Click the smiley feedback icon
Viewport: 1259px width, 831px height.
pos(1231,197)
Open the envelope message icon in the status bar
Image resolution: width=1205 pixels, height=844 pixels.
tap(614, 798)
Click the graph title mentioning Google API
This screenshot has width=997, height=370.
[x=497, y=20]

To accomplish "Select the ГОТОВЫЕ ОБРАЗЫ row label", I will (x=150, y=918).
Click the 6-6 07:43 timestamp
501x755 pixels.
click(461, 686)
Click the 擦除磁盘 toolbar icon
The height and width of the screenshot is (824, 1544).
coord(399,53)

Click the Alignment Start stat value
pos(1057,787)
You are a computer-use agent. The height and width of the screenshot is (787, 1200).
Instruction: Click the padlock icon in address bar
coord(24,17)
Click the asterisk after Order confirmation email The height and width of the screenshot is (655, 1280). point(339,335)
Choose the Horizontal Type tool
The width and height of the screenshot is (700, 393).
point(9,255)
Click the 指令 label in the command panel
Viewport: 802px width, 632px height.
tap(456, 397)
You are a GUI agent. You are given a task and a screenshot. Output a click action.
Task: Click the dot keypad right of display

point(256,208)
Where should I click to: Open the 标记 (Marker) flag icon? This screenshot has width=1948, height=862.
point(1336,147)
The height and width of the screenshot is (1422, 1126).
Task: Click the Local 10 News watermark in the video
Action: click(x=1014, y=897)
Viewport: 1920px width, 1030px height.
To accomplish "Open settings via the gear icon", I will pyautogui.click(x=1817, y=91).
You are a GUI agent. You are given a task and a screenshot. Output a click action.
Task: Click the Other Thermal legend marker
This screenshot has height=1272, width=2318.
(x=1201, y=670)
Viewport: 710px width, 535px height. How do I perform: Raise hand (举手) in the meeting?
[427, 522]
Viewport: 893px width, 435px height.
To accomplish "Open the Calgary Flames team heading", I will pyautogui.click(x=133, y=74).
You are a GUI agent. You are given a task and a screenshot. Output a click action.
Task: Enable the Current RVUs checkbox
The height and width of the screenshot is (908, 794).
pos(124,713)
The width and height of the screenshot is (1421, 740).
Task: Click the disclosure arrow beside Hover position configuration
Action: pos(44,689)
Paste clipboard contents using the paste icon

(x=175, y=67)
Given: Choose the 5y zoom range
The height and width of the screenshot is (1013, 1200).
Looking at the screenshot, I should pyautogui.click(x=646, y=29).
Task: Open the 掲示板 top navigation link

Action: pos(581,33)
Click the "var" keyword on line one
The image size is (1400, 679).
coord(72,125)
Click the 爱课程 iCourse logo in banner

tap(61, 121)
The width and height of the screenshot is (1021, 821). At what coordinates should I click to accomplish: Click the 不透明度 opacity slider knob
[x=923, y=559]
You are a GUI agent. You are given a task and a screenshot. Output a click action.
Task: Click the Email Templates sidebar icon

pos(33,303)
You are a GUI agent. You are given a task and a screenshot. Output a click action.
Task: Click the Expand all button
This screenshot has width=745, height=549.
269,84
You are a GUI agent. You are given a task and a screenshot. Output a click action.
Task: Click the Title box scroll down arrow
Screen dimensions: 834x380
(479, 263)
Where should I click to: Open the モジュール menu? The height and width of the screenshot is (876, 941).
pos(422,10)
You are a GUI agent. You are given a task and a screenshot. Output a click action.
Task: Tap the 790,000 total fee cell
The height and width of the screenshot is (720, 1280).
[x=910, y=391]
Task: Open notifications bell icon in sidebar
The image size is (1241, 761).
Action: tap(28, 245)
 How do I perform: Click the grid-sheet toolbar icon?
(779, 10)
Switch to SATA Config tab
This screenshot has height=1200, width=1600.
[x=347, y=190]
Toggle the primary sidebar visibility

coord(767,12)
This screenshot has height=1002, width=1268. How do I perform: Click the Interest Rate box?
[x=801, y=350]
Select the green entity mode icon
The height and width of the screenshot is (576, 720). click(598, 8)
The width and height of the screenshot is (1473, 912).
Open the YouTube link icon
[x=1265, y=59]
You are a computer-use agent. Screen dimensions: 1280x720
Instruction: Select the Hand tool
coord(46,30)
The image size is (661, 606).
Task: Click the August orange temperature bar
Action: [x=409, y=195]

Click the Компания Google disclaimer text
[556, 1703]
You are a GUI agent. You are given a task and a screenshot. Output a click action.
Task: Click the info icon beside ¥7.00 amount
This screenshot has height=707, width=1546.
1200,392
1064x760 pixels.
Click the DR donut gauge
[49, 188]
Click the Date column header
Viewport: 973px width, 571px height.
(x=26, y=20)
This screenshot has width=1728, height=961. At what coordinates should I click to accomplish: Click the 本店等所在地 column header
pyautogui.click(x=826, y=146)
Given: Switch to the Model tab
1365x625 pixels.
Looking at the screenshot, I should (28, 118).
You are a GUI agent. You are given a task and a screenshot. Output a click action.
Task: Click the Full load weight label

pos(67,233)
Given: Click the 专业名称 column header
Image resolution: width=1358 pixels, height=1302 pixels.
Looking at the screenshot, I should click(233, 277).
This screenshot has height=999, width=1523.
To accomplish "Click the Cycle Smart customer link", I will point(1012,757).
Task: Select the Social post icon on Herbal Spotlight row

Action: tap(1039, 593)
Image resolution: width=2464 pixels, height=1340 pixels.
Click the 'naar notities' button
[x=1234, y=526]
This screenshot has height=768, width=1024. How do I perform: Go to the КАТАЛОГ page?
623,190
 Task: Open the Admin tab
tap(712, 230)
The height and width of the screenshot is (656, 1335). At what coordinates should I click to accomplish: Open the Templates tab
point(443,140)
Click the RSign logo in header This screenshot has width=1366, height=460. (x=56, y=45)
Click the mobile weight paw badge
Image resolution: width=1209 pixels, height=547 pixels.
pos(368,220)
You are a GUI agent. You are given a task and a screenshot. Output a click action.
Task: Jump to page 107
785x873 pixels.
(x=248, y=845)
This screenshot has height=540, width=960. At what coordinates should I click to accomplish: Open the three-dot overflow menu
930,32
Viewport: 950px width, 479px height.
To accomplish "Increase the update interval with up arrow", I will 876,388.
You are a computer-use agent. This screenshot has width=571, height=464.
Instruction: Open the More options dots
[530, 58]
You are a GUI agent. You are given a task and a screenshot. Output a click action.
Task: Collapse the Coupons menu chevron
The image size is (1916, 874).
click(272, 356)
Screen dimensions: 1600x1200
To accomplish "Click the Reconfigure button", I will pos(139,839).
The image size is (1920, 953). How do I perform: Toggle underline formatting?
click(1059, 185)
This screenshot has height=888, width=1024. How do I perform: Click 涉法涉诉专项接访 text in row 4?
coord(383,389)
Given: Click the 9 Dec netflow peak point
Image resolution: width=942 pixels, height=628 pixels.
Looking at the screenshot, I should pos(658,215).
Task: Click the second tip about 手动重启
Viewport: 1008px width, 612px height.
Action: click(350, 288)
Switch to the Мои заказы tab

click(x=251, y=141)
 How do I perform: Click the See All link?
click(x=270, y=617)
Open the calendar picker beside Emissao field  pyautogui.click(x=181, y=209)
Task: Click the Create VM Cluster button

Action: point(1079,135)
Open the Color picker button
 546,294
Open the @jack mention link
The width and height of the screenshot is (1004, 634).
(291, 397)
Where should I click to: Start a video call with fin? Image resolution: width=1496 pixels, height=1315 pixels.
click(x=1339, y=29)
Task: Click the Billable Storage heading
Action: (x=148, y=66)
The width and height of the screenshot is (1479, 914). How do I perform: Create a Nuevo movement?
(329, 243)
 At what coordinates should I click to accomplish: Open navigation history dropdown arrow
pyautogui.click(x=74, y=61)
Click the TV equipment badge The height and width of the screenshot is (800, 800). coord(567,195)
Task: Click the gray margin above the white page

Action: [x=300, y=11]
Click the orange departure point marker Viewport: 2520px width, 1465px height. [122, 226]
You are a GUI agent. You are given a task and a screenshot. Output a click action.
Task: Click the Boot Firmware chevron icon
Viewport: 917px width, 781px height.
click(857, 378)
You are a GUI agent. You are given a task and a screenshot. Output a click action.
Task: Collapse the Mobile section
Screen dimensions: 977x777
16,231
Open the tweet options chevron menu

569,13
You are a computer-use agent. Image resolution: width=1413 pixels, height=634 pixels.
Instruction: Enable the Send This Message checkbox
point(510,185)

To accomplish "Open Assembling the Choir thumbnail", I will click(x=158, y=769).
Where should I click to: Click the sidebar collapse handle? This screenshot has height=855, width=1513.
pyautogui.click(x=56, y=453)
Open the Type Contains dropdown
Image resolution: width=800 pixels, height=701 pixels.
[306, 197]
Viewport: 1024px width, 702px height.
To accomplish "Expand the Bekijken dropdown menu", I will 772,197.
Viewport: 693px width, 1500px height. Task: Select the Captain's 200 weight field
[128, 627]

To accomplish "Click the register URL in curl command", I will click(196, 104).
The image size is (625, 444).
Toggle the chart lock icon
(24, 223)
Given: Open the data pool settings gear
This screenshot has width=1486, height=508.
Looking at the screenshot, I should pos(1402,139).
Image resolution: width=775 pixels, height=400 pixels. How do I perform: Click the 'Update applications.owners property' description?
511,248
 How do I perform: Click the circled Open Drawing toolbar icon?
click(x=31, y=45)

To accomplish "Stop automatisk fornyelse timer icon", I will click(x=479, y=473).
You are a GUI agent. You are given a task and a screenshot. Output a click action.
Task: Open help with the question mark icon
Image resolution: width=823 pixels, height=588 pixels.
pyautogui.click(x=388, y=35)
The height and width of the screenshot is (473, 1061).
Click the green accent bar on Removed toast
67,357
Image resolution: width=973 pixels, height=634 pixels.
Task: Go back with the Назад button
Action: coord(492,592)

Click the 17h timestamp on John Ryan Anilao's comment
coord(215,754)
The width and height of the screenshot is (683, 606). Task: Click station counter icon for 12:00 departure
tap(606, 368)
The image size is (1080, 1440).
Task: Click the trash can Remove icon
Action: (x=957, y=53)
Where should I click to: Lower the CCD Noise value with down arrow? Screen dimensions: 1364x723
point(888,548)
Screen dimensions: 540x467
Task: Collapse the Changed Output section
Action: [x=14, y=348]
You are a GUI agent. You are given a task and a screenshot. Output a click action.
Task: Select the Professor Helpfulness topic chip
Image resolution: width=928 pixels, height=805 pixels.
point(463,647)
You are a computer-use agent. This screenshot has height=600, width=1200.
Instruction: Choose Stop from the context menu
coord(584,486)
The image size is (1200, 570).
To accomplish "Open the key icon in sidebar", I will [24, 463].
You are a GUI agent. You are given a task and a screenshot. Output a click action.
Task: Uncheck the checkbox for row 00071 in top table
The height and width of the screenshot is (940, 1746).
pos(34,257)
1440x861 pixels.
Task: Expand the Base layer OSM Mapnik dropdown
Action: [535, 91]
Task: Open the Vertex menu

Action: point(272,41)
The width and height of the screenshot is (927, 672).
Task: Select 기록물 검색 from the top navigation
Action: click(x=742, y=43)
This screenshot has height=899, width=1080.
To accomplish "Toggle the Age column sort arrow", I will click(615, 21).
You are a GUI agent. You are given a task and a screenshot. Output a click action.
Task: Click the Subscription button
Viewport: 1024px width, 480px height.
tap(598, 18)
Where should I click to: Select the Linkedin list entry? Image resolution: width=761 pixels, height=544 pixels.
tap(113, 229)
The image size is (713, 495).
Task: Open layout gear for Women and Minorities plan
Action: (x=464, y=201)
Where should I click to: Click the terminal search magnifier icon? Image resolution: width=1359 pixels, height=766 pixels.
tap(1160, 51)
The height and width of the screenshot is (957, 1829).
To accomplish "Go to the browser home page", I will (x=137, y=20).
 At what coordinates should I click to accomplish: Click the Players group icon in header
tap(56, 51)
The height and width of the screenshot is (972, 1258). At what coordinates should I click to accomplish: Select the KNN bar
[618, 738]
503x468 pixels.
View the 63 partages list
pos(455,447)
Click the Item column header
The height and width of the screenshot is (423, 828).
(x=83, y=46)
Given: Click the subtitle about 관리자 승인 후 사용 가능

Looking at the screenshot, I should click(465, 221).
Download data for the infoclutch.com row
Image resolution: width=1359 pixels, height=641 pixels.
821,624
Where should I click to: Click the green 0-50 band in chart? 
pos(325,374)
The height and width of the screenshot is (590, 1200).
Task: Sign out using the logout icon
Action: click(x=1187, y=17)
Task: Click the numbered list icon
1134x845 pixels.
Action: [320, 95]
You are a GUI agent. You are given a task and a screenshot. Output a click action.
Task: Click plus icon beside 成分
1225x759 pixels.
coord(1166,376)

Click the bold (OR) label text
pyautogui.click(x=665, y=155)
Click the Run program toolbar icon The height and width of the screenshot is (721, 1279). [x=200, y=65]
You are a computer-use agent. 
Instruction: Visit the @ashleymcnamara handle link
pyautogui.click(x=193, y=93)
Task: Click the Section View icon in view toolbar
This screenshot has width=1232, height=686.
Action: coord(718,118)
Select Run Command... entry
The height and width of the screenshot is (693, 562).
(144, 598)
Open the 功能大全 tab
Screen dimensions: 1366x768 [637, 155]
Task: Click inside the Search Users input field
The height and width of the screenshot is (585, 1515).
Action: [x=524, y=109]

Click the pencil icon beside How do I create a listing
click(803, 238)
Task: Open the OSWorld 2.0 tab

* _EXERCISE BRIEF_:
Filter the data, keeping only the lines that contain "computer".

* _PROBLEM SOLUTION_:
You are a computer-use agent. The height and width of the screenshot is (787, 1200).
You are a computer-use agent. Screen dimensions: 1280x720
You are a computer-use agent. This screenshot has width=571, height=464.
You are a computer-use agent. Image resolution: width=1413 pixels, height=634 pixels.
You are a computer-use agent. This screenshot has height=600, width=1200.
You are a computer-use agent. 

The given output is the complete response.